Really? You think that playing the "It's just a different opinion card" works in this situation rather than refuting the evidence against your argument that has been presented?

Possibly you have an opinion on any of the bullet points at the top of this page?


I guess I didn't make it all that clear. I was pointing out that this reveals to those who think Maddow is somehow special that she's not...she'll attack Wikileaks just like any member of the American media. Now you could defend her opinion that's fair I'm not going to sit here and discuss the strategies of Wikileaks or her opinion of them.

I am going to say though that she would not have her job if she hadn't already been indoctrinated sufficiently and wasn't already a corporate shill. Maybe she's less so than other people but I'm tired of having this argument with some liberals who say that Maddow is smashing the system. She isn't she's a part of it, you don't need to dissect all of her arguments and opinions to know that. She has her own show on MSNBC...she is funded by GE and Microsoft and several other corporations, these are huge bastions of power in the US.

We're not really arguing about the same things though, so we might as well drop it.

Yogi (Member Profile)

bareboards2 says...

I'm moving to here so we don't bore anybody.

Look, your main point seems to be that if you don't agree that Assange approached this whole wikileak business exactly the way he did, then the person who disagrees with you automatically is a shill of corporations. That is the only thing that I am arguing with.
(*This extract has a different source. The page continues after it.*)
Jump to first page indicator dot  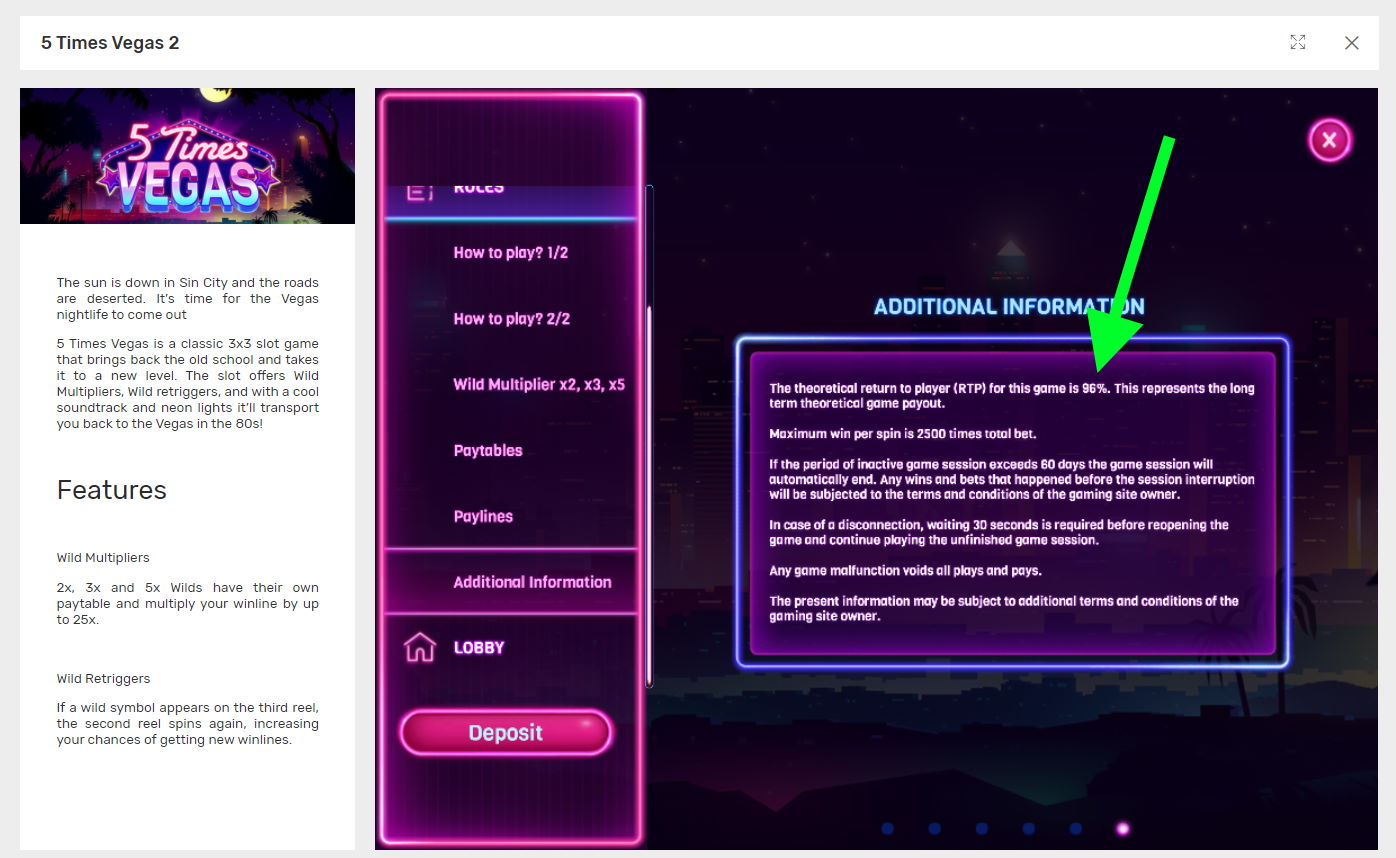click(887, 828)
I am very tired of the ascribing of motivations to people that happens quite a bit on the sift. This is just another example of it. Maddow had a reasoned position for her point of view, that was somewhat complex. One word was pulled out of her reasoned position -- "minor" -- and all holy hell was brought down to refute that one word, while ignoring the whole of her argument, and this somehow became proof that she is Corporate Monster.
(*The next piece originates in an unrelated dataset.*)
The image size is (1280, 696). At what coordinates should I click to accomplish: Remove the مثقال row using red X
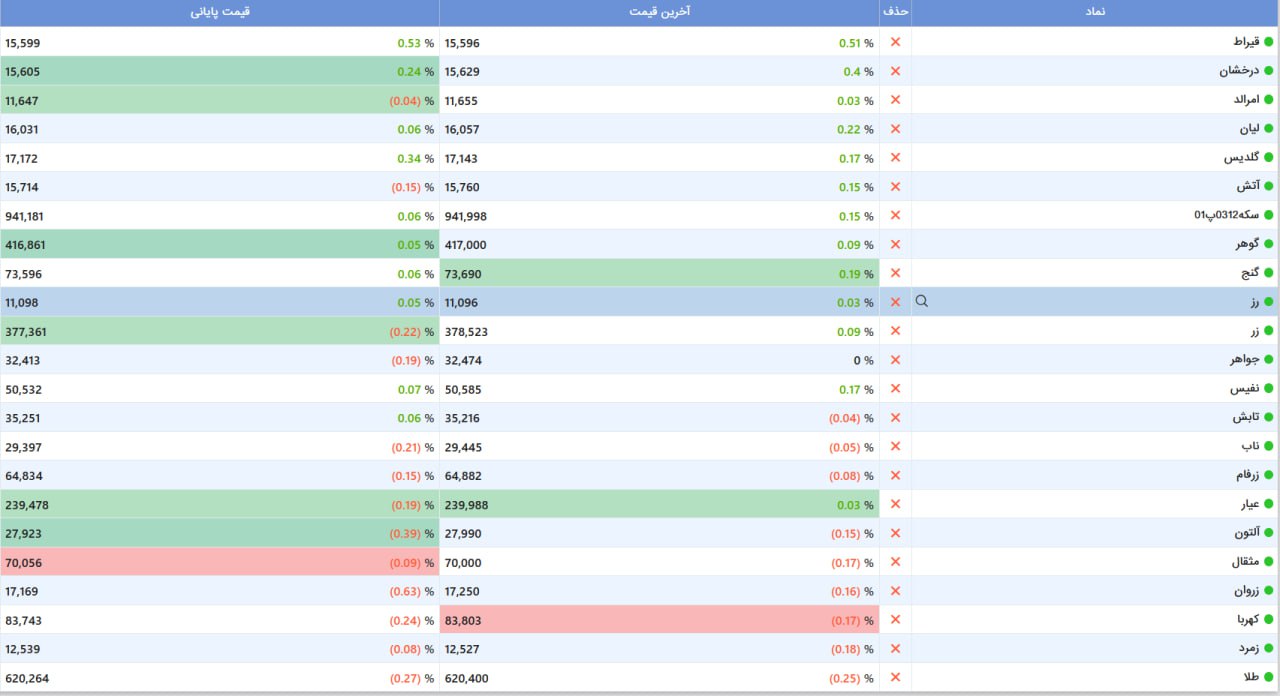[895, 562]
I really am not interested in defending her argument. I thought it was reasonable. I have other issues with the way Assange has gone about doing what he purports to want to do. I understand your point of view, I have had this conversation with other people who believe passionately in what Assange is doing and think of him as fighting the good fight. I have heard the arguments, and so far I am not swayed. I have wavered -- and the bullet point list certainly gave me pause -- however I always come back to about where Maddow is. I may yet change my mind as more information becomes available to me.
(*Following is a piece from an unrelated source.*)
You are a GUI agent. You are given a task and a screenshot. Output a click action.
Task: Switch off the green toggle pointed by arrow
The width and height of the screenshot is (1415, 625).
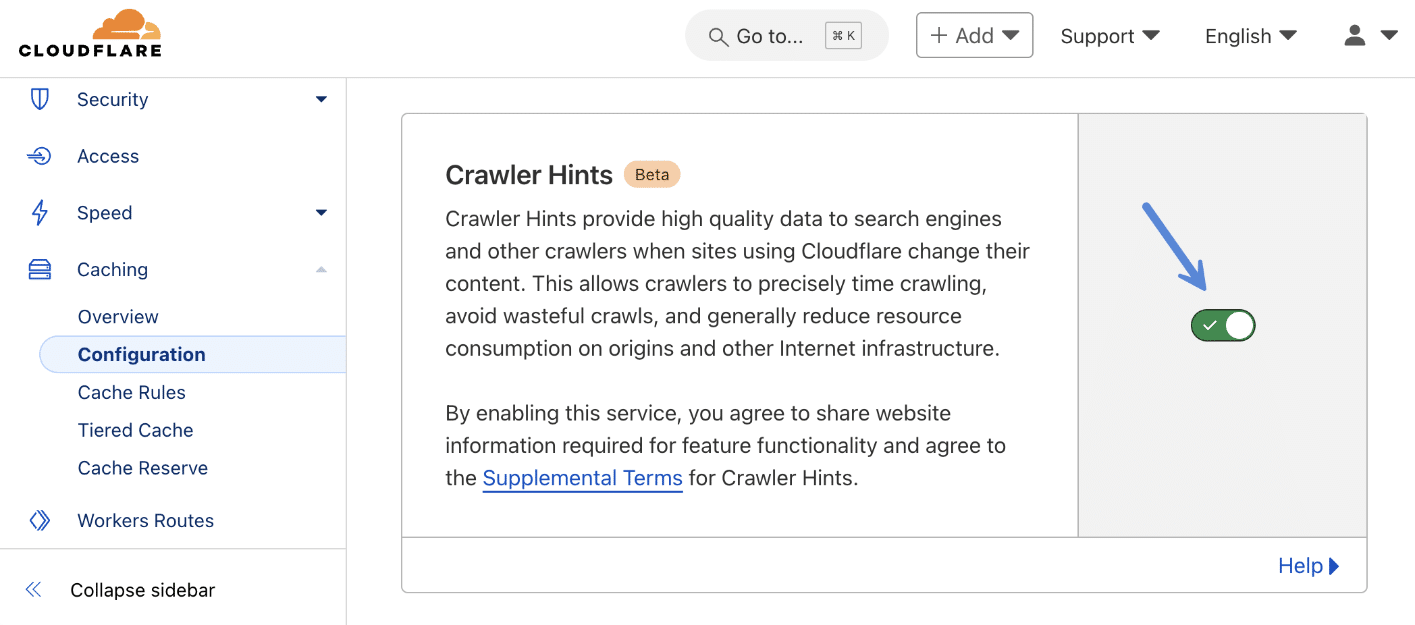pos(1222,325)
So what does all this mean? It means I truly am listening, and I just don't agree with you.

That doesn't make me a shill of corporations.

Can we agree on that? That a difference of opinion doesn't make me -- or Maddow -- some corporate monster?

In reply to this comment by Yogi:
>> ^bareboards2:

Yeah, I read it. Doesn't change my opinion that she has a valid point of view.
I disagree with you. I agree with her. That doesn't make us a scourge of humanity. Nor a shill of corporations.
Just two people who have a different opinion than you.

>> ^Yogi:
>> ^bareboards2:
I admire Rachel. She is often the voice of reason. No exception here, in my opinion.

Did you not read all that stuff below the video? This basically exposed Maddow to all those people who thought that a "Free Thinker" got their own show on an American News network. What did you guys think that she was special or something? That the public relations industry wouldn't notice her challenging their power and just let it slide?
She's funded by corporations...she would not be in the position she is unless she knew the rules...she's a vanguard there to stifle debate. It's always going to be just like NPR THIS FAR and no further because you can't say and do certain things...such as challenging power.



Really? You think that playing the "It's just a different opinion card" works in this situation rather than refuting the evidence against your argument that has been presented?

Possibly you have an opinion on any of the bullet points at the top of this page?